從生存曲線上看,本研究觀察組中位總體生存期、PSA無進展生存期、影像學無進展生存期均明顯長于對照組;表明阿比特龍聯合潑尼松治療雄激素剝奪治療失敗后轉移性去勢抵抗性前列腺癌是可行性的,能有效抑制疾病進展,使患者在延長總體生存期明顯獲益,與樊連城[18]等應用阿比特龍聯合潑尼松治療43例轉移性去勢抵抗性前列腺癌能明顯抑制疾病進展和延長總體生存期的研究結果相類似;但與Tagawa等[19]的研究結果不一致,原因可能與2項研究對象的入選標準不同有關。在Tagawa等[19]的研究中,研究對象入選標準為無癥狀或癥狀輕微且ECOG評分為0分或1分的患者,而本研究入選標準還包括有癥狀及ECOG評分為2分的患者,故得到的中位總體生存期、中位PSA無進展生存期、中位影像學無進展生存期存在很大差異。另一方面,阿比特龍聯合潑尼松治療轉移性去勢抵抗性前列腺癌的預后影響因素較多,如是否接受化療、NRS評分、血清乳酸脫氫酶水平、內分泌治療有效時間等,存在明顯的個體差異性,致使不同研究得出的生存獲益相差較大[20]。盡管本研究僅初步驗證阿比特龍聯合潑尼松治療能抑制轉移性去勢抵抗性前列腺癌的進展,延長生存時間,但從臨床上證實了處于去勢抵抗性狀態的前列腺癌的進展仍依賴于雄激素信號傳導通路,為臨床應用阿比特龍治療提供了理論依據。

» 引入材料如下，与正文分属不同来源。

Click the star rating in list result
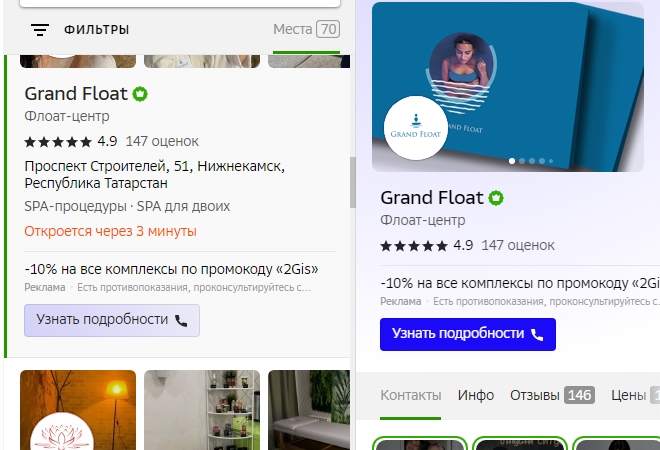The image size is (660, 450). click(57, 141)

基于阿比特龍抑制CYP17活性的藥理作用,不可忽視阿比特龍引起的皮質醇生成障礙,后者抑制其負反饋調節功能,導致促腎上腺皮質激素高水平表達,從而使患者表現出水鈉潴留、低鉀血癥、高血壓等不良反應,長期應用可繼發肝、腎、心臟毒性[21-22]。考慮到阿比特龍治療轉移性去勢抵抗性前列腺癌的必要性及減少不良反應發生的重要性,在臨床應用阿比特龍治療的同時服用糖皮質激素,旨在抑制垂體分泌促腎上腺皮質激素,進而控制阿比特龍的總體不良反應。通過分析本研究觀察組不良反應發生情況可知,阿比特龍的不良反應以ALT升高、水鈉潴留、低鉀血癥、高血壓等為主,多為Ⅰ~Ⅱ級,Ⅲ~Ⅳ級不良反應僅占6.67%,未發生導致治療中斷的嚴重不良反應,由此可知阿比特龍總體耐受性良好;同時,觀察組Ⅲ~Ⅳ級不良反應發生率為6.67%,明顯低于對照組的35.44%,充分說明了阿比特龍聯合潑尼松治療轉移性去勢抵抗性前列腺癌的耐受性良好。
綜上所述,阿比特龍聯合潑尼松治療雄激素剝奪治療失敗后轉移性去勢抵抗性前列腺癌是可行性的,能有效抑制疾病進展,使患者在延長總體生存期、降低PSA水平、緩解骨痛和改善生活質量上明顯獲益,且治療耐受性良好。但本研究樣本量較少,均來源于單中心,隨訪時間較短,未納入單純使用潑尼松治療的對照組,仍需要日后擴大研究規模,采取多中心大樣本前瞻性對照研究,延長隨訪時間,深入分析該治療方案對中國人群轉移性去勢抵抗性前列腺癌患者的療效。